Bir nevi toplumu okuma alışkanlığı için mayalayacak olan; kısmen de olsa okuma alışkanlığı bulunan kesim ülkemizde daha çok gazete okuyan kesimdir. Ancak burada şöyle bir sorun vardır:
Ülkemizde gazetelerdeki köşe yazarlarının istisnasız her gün yazı yazıyor olması düşünce ve fikir üretimini bir yerden sonra kısırlaştırıcı bir işlev görür. Bu da bir müddet sonra okuyucunun beyninin (algısının; düşüncesinin; fikirlerinin vs.) sığlaşması / kısırlaşması sonucunu doğurur.
BEYİNLERİN KÖRELTİLMESİ; TAZE ÜRETİMLERİN DAHA YOLUN BAŞINDA BUDANMASI
Batılı bir gazeteci Mehmet Barlas’a sorar:
“Bizde köşe yazarları haftada en fazla iki - üç gün yazı yazar. Sizde ise gazeteciler her gün yazıyor. Peki her gün için düşünce ve fikir üretmek zor olmuyor mu?”
Mehmet Barlas şöyle manalı bir cevap verir:
“Biz fikir üretmiyoruz ki; gazete üretiyoruz.”
Yeni; özgün; üretici fikirlerle değil sıradan fikirlerle muhatap olmak hem beyni köreltir hem daha az ilgi uyandırdığı için okumaya duyulan arzuyu ve eğilimi zayıflatır. Okuma alışkanlığımız yok derken bu alışkanlığın olmamasını Türk olmamızda; din faktöründe vs değil; göz ardı ettiğimiz bu ve benzeri psikolojik faktörlerde aramalıyız.
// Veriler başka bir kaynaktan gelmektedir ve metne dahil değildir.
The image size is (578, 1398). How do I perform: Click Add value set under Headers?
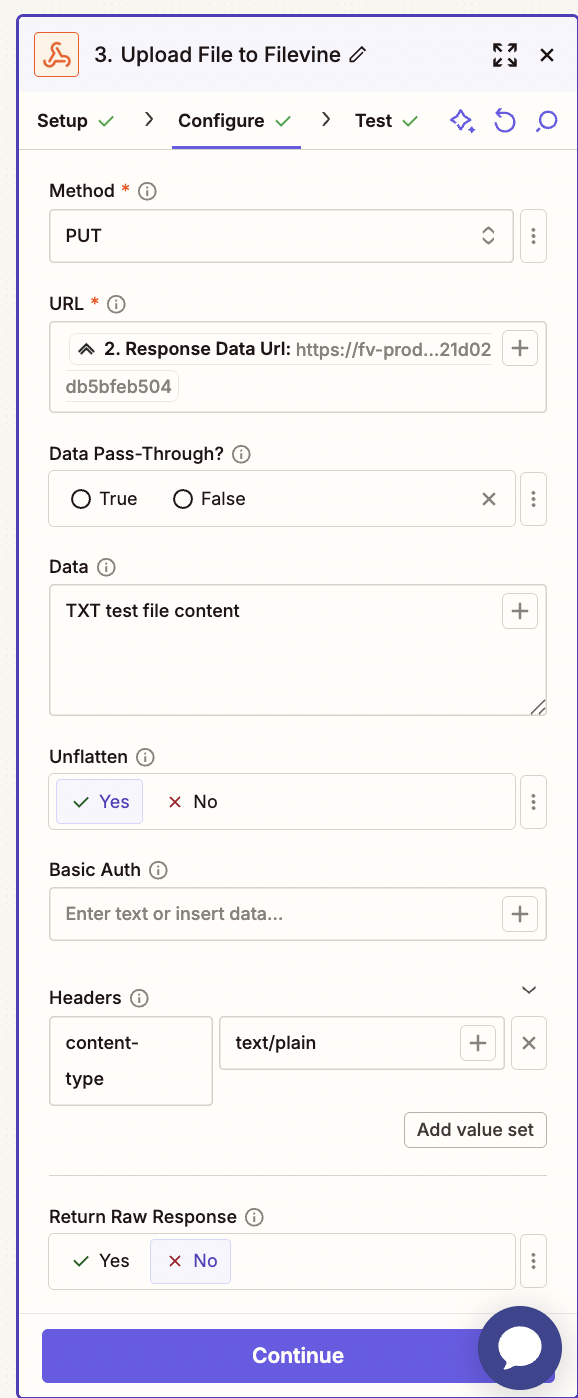coord(475,1129)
HER GAZETEYE AMATÖR YAZAR ZORUNLULUĞUNUN ÖNEMİ
Her fikri; her yeni ve özgün bakış açısını; her özgün düşünceyi sürekli aynı kişilerin ortaya koyabilmesi imkansızdır. Her yeni insan yeni bir bakış; her yeni bakış ise ayrı bir görüştür. Okumanın; gelişmenin; fikir ve düşünce üretkenliğinin tetiklenebilmesi – beslenebilmesi için diğer bir öneri de her gazetenin mutlaka bir – kaç amatör yazara köşelerinde değişmeli olarak yer vermesinin gerekliliğidir.
Ancak bunlar kısa bir süre sonra o köşelerin rutin yazarları haline gelmemeli; bu kişiler günlük olarak değişerek yazmalı; böylece topluma model olacak okuyucu kesime yeni; taze; özgün ve beyni besleyecek fikirler sunulması; yani zihinsel ve ruhsal gelişimi sağlayacak nitelikte taze kan nakli yapılması sağlanmalıdır.